“You may make your mind easy on that score. ‘A burnt child dreads the fire;’ and I have been badly singed. If I can only pull my chestnuts out all right this time I’ll never go near the turf again.”


“It is much easier to make good resolutions than to keep them,” growled Captain Vaughan from the rear. “If you lose, no doubt it will be all plain sailing for this high resolve of yours; but if you win, it will be another matter. Having once tasted blood, it will be hard to choke off your racing instincts. Why not scratch Tornado to-morrow and commence this reformation before the race?”

“Hear him!” cried Captain Campell angrily; “and my four thousand and odd pounds, where would they be?
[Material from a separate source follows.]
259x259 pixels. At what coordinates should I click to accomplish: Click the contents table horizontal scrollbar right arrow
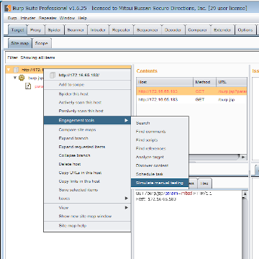[243, 157]
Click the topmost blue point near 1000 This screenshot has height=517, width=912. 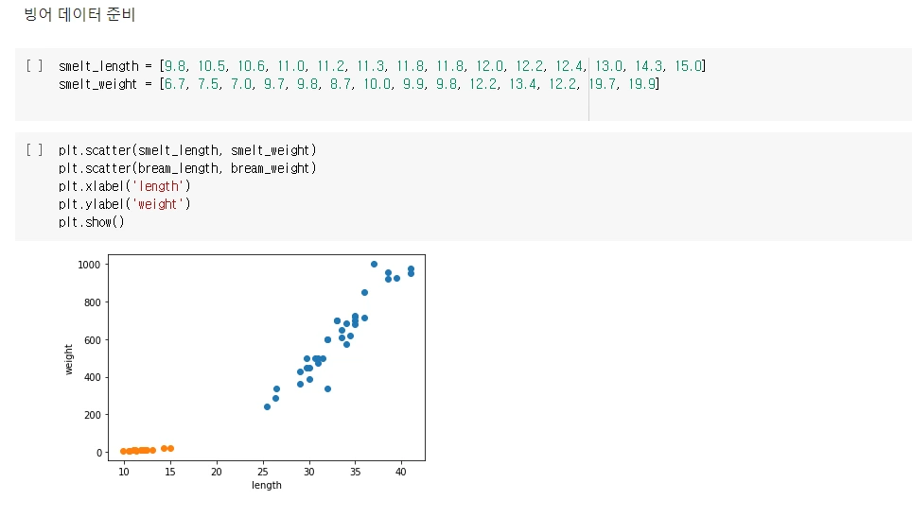[374, 265]
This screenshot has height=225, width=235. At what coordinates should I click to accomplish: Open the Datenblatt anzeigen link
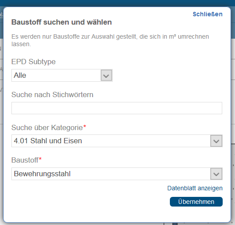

Your advice is no doubt kindly meant, Vaughan; but we all know that ‘Il est plus facile d’être sage pour les autres que de l’être pour soi-même.’ I shall not begin my reformation, as you call it, until the day after to-morrow.”

Half-an-hour’s brisk walking brought the three pedestrians near Monkswood. They crossed the park—how weird it looked in the moonlight!—and the house itself—what an imposing pile! They traversed the smooth-shaven pleasure-ground and ascended the shallow steps, where wide-open French windows gave forth streams of light and peals of laughter. They looked in, and this is what they saw: A long, low, old-fashioned room, brilliantly lighted and most luxuriously furnished—flowers, pictures, china, caught the eye on every side. A space had been cleared, and a dancing lesson was evidently in full swing. Close to the window, with her back to them, stood a young lady in a pink dress; beside her a portly middle-aged man was holding out his coat-tails and capering insanely. He was evidently being initiated in the “trois temps” by a lovely girl opposite, in black net, with quantities of natural pale-blush roses pinned into the bodice of her dress and her hair. She was slim, graceful, beautiful, and looked about nineteen. A handsome matron in black satin was playing a waltz mechanically, as she looked over her shoulder at the dancing. An old lady in a monumental cap was peering above her spectacles with intense amusement, and a long-legged youth had thrown himself into a chair in absolute convulsions of laughter. Having at length got breath, he said:

“Go on, Alice; go on. Show him once more.”

The young lady in black, thus adjured, held up her dress in front and modestly displayed a pair of the prettiest, most fairy-like Louis Quatorze shoes and the slenderest of black silk ankles.

“Now, Mark,” she said authoritatively, “mind this is the last time. One foot forward, so; bring up the other, and turn, so, one, two, three—one, two, three; nothing can be easier. Are you looking?”

“Of course he is looking. Do you take him for a fool? Isn’t he looking at the prettiest pair of ankles in Great Britain?”

“Geoffrey,” retorted the girl without turning her head, “I’m coming to box your ears directly. Go on, Mark,” she proceeded encouragingly; “if I could only reach round your waist I’d dance gentleman, and then you would soon get into it.”